- GOAL OF THE EXERCISE: Among the entries below, please show each line that carries the word "Given".

Extracted records:
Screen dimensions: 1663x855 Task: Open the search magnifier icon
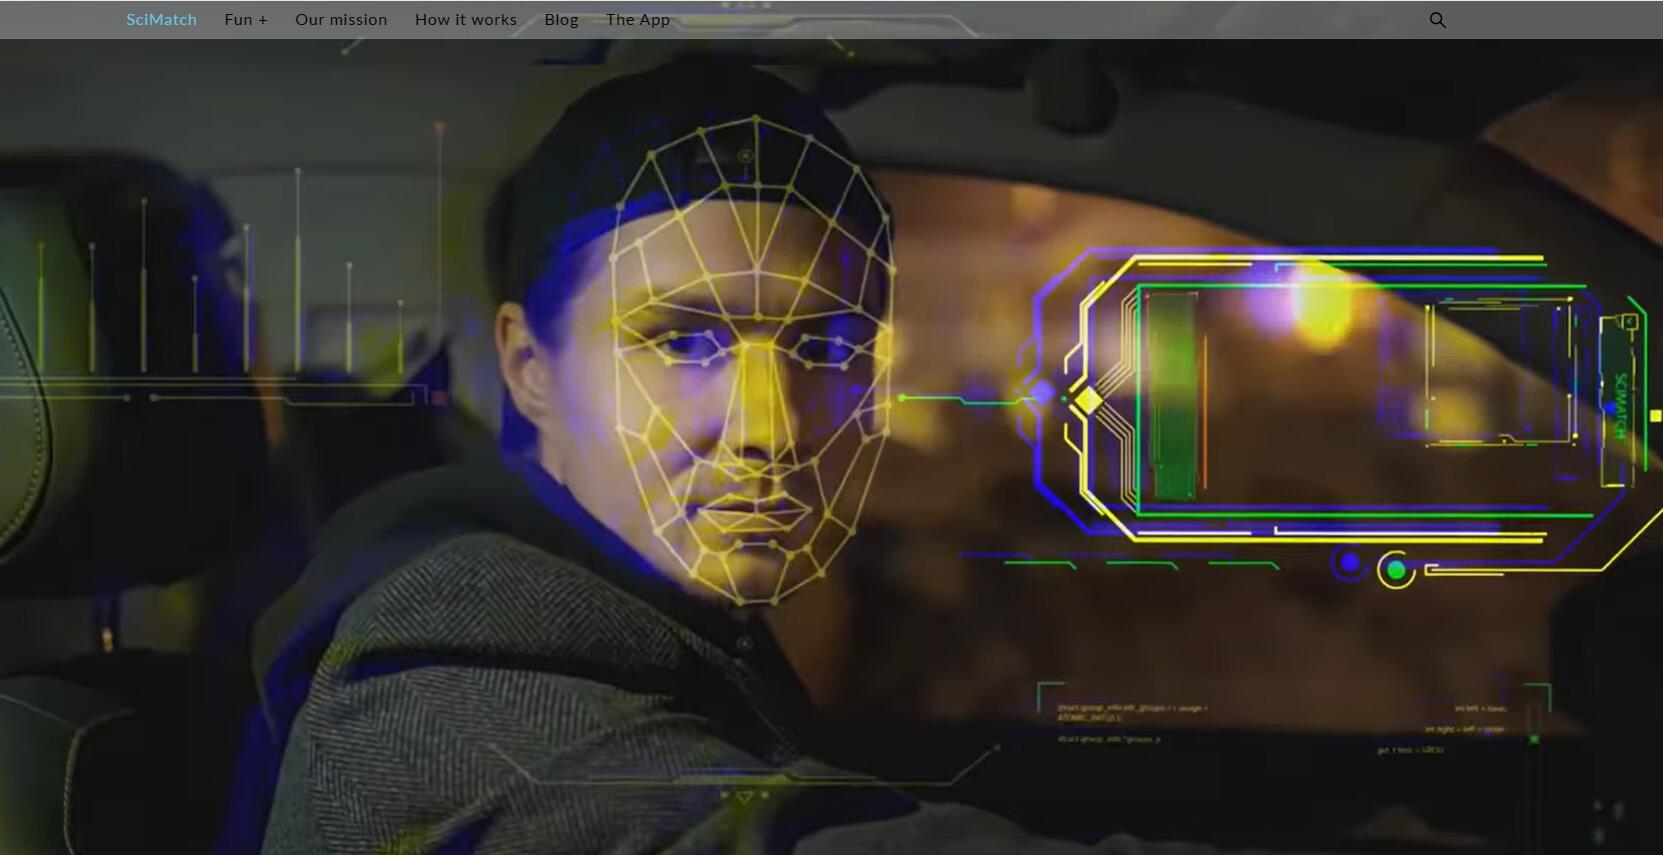click(1437, 20)
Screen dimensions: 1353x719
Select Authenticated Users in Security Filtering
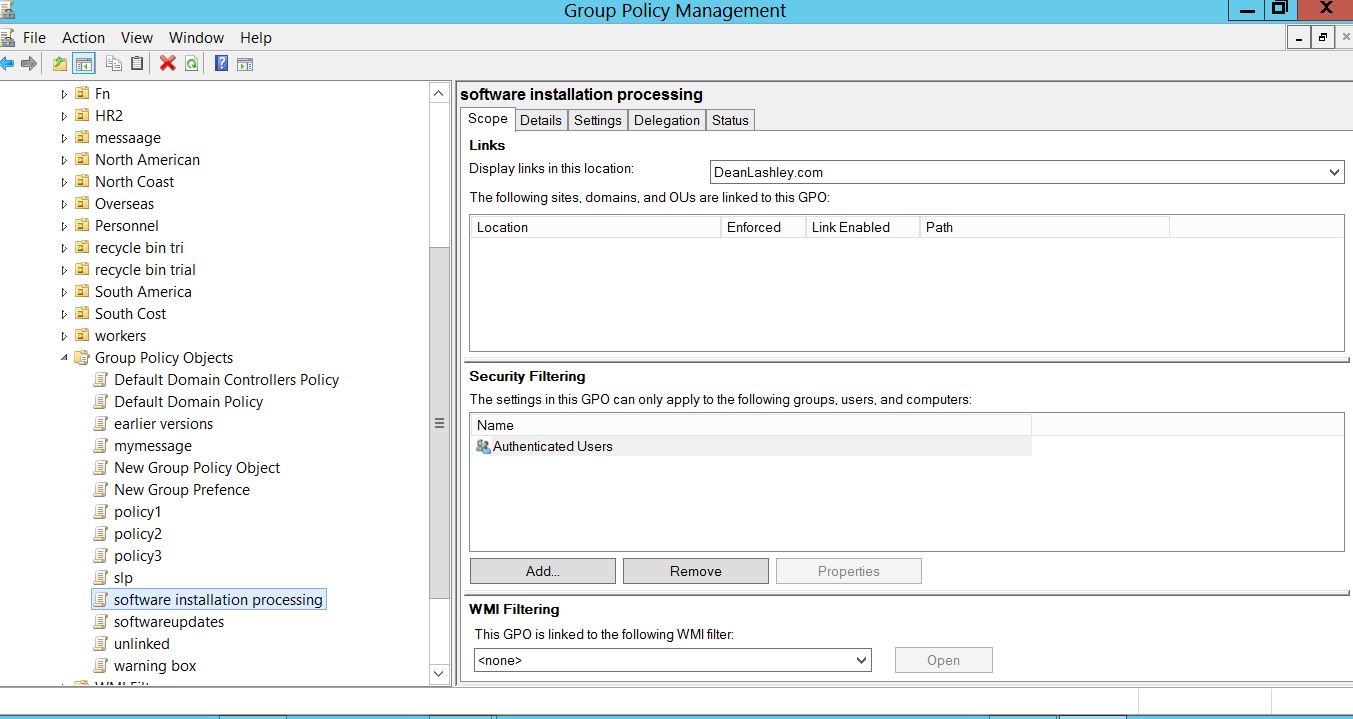(552, 447)
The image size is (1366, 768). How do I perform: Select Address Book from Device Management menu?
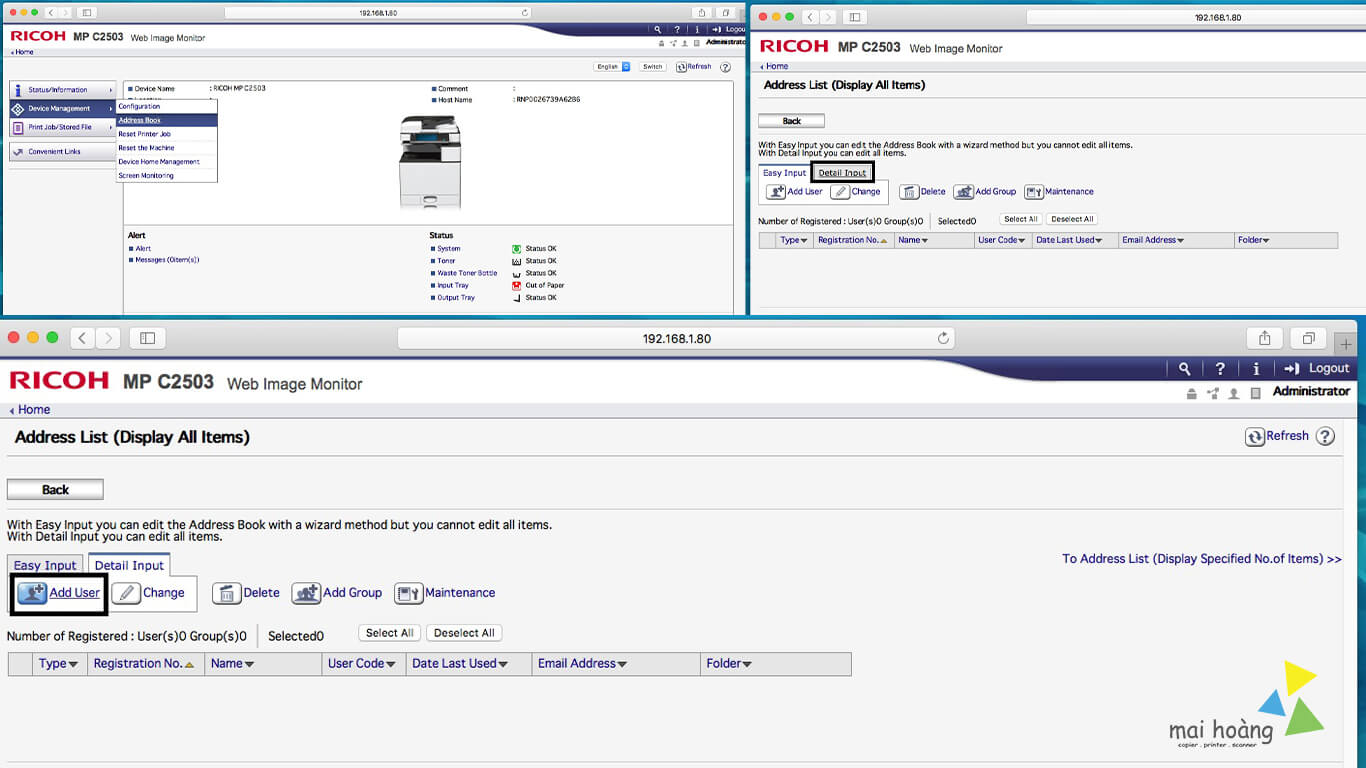pyautogui.click(x=140, y=120)
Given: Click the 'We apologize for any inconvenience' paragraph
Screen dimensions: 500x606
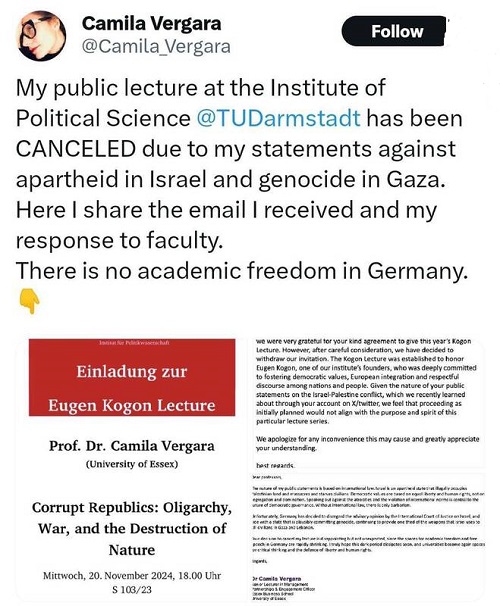Looking at the screenshot, I should click(367, 444).

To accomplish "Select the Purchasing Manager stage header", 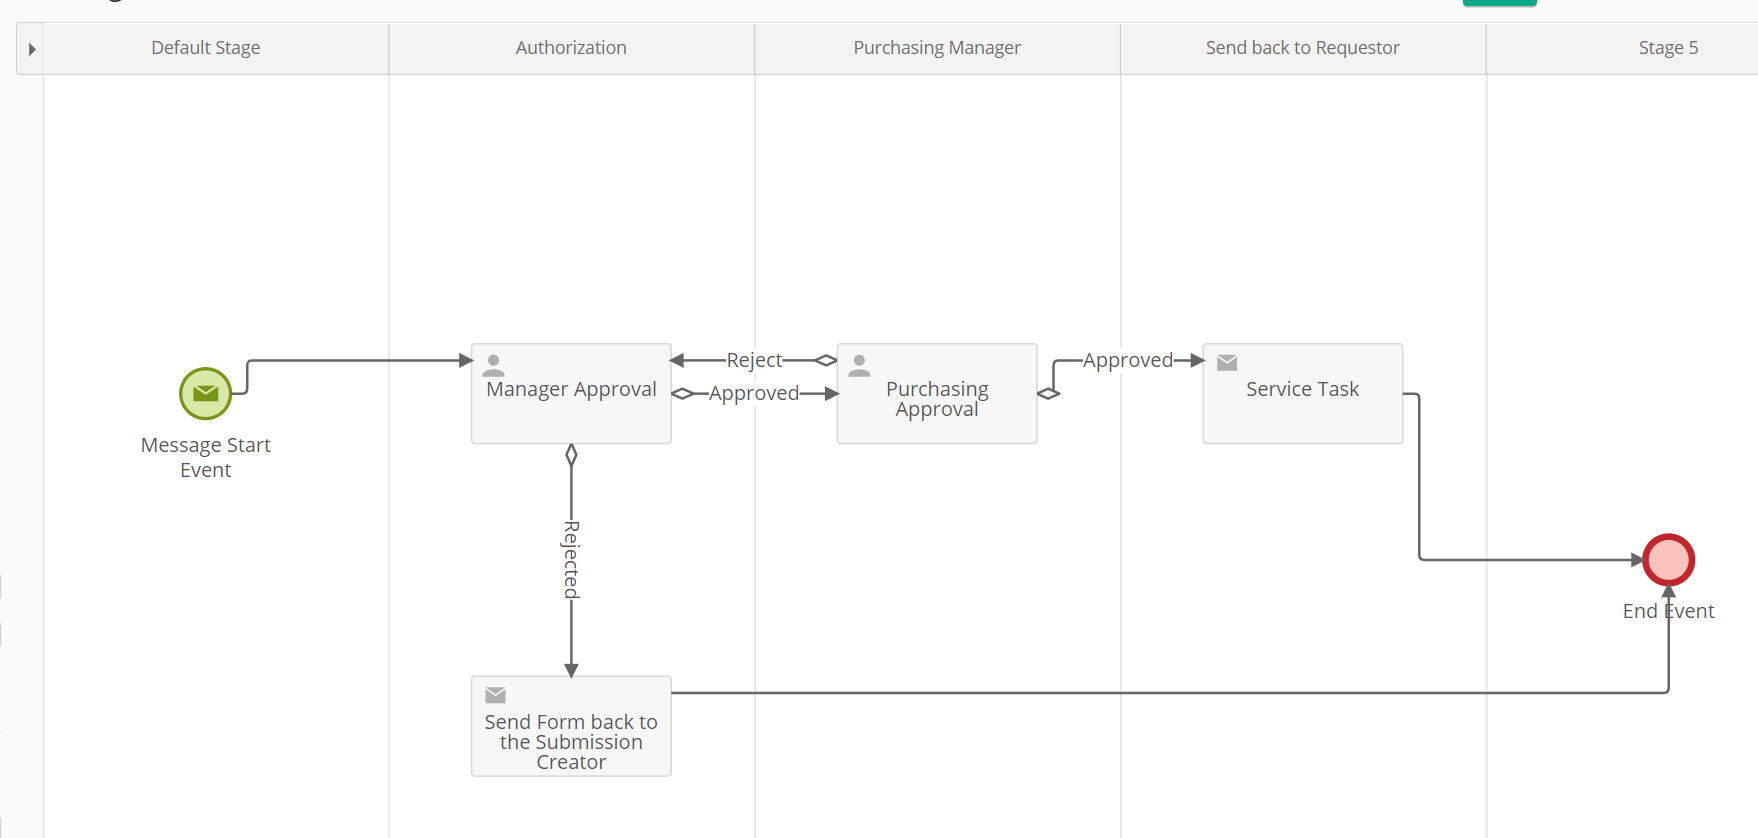I will click(937, 48).
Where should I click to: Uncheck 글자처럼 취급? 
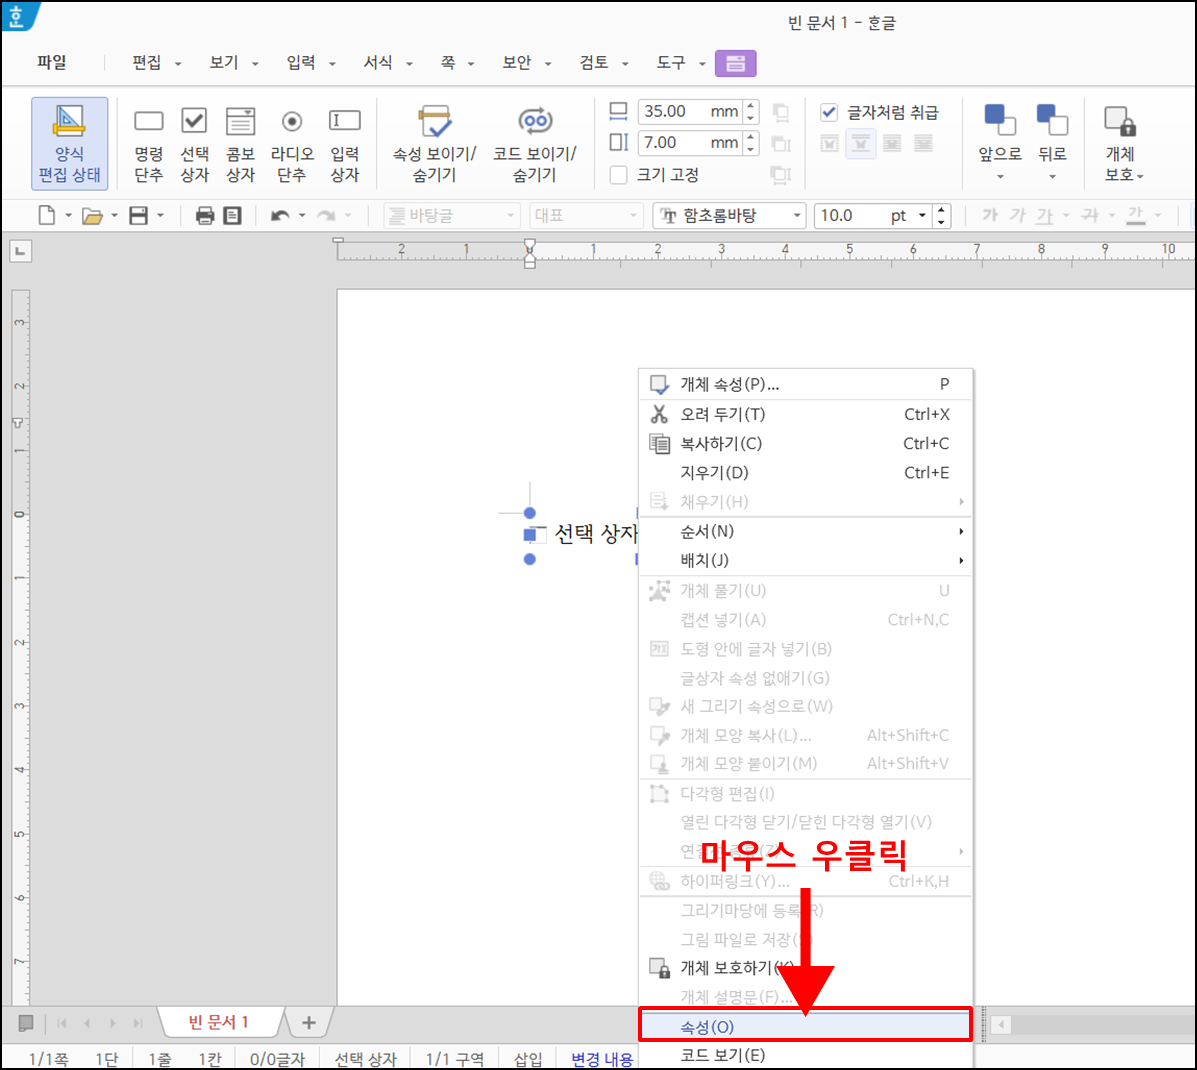[830, 113]
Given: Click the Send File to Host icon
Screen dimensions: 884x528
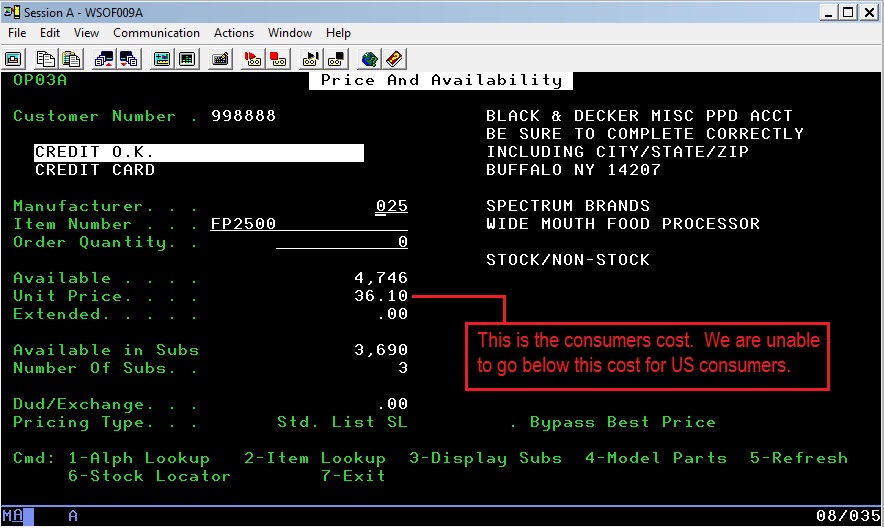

- OUTPUT FOR THIS EXERCISE:
Given: Click the 'We apologize for any inconvenience' paragraph
Given: Click the Send File to Host icon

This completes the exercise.